* _DIRECTIONS_
Quote only the span from the first line of the entries to the line containing "The width and", both ends kept. Leave every picture out.

--- RAW DATA Enclosed Below ---

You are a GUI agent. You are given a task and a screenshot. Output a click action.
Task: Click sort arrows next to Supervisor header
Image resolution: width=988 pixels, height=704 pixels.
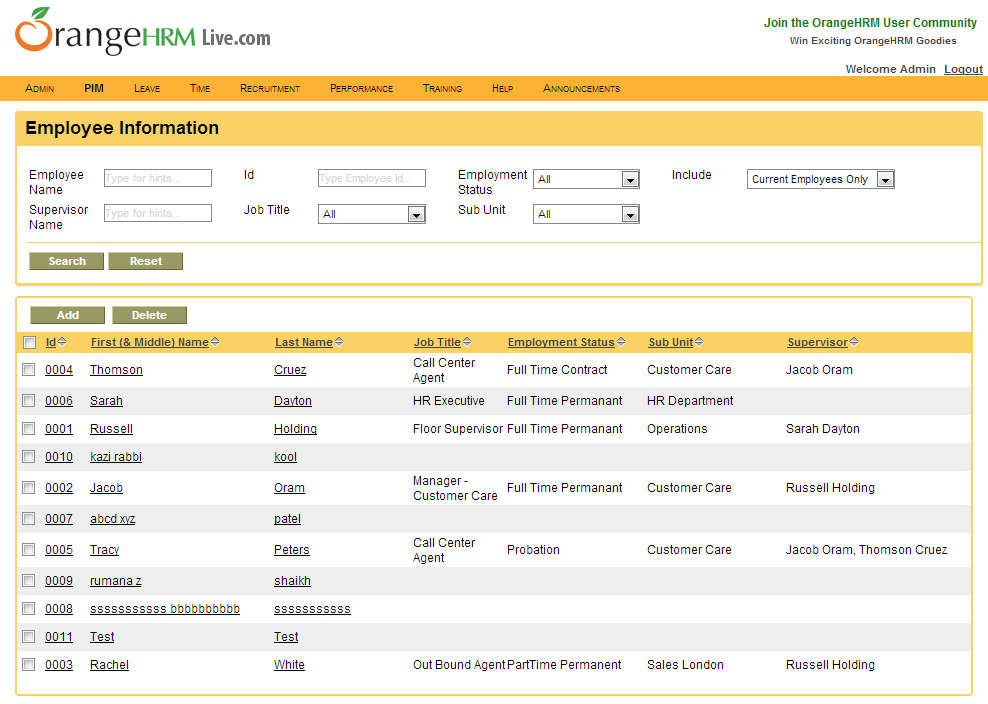tap(853, 342)
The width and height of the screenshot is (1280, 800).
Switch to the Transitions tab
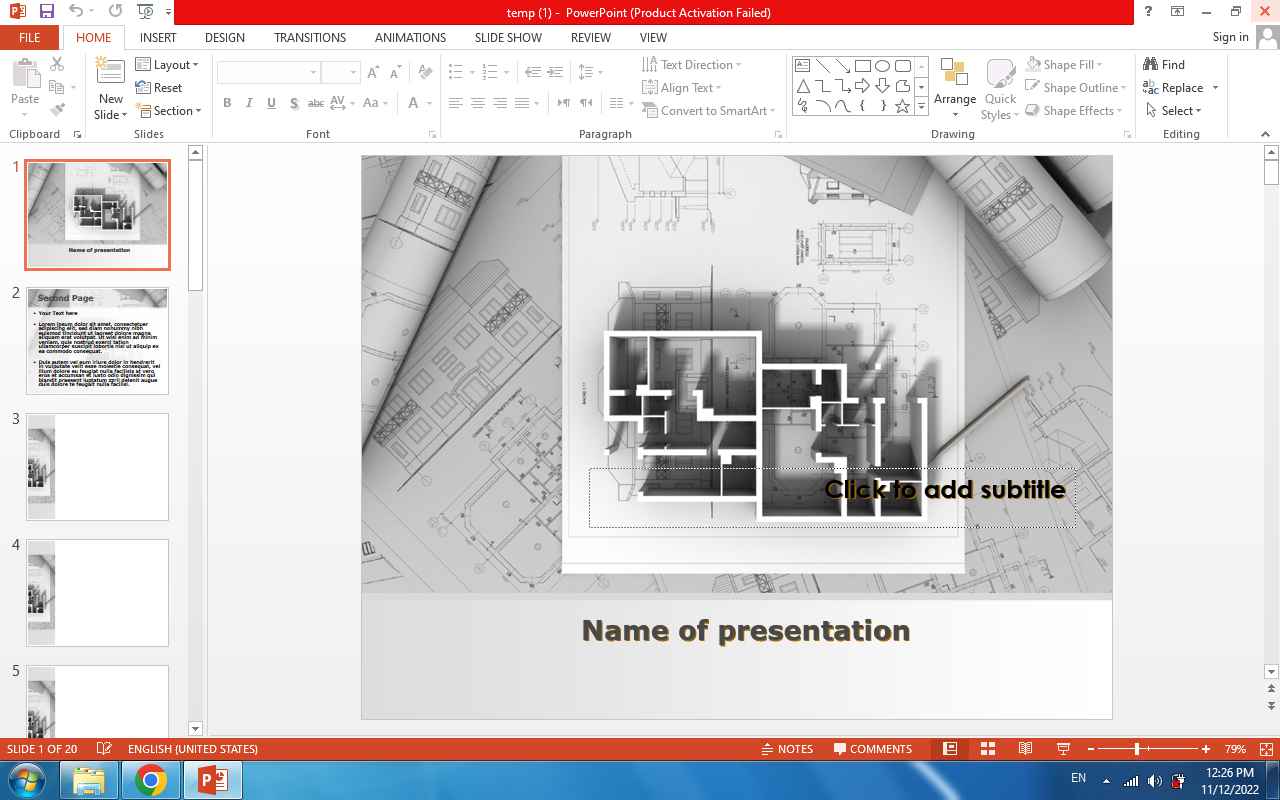310,37
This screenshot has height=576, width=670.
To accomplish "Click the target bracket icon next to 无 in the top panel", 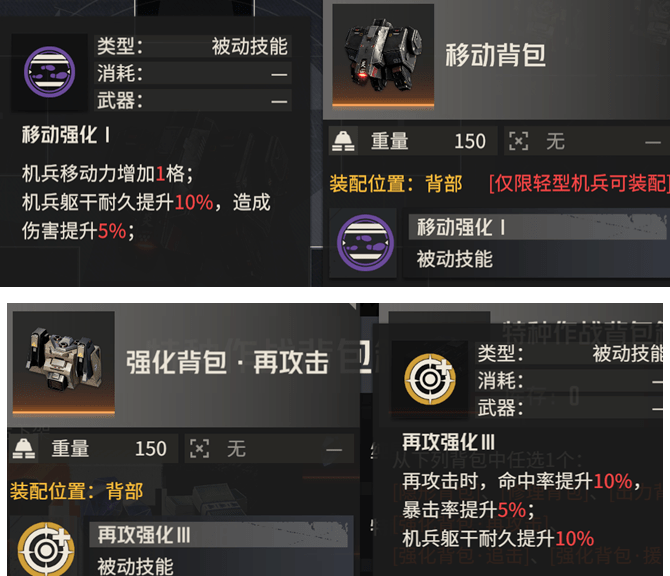I will coord(518,141).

--- End of Enclosed RAW DATA ---

* _RESPONSE AREA_
You are a GUI agent. You are given a task and a screenshot. Output a click action.
Task: Click sort arrows next to Supervisor header
Image resolution: width=988 pixels, height=704 pixels.
tap(853, 342)
The width and height of the screenshot is (1280, 800).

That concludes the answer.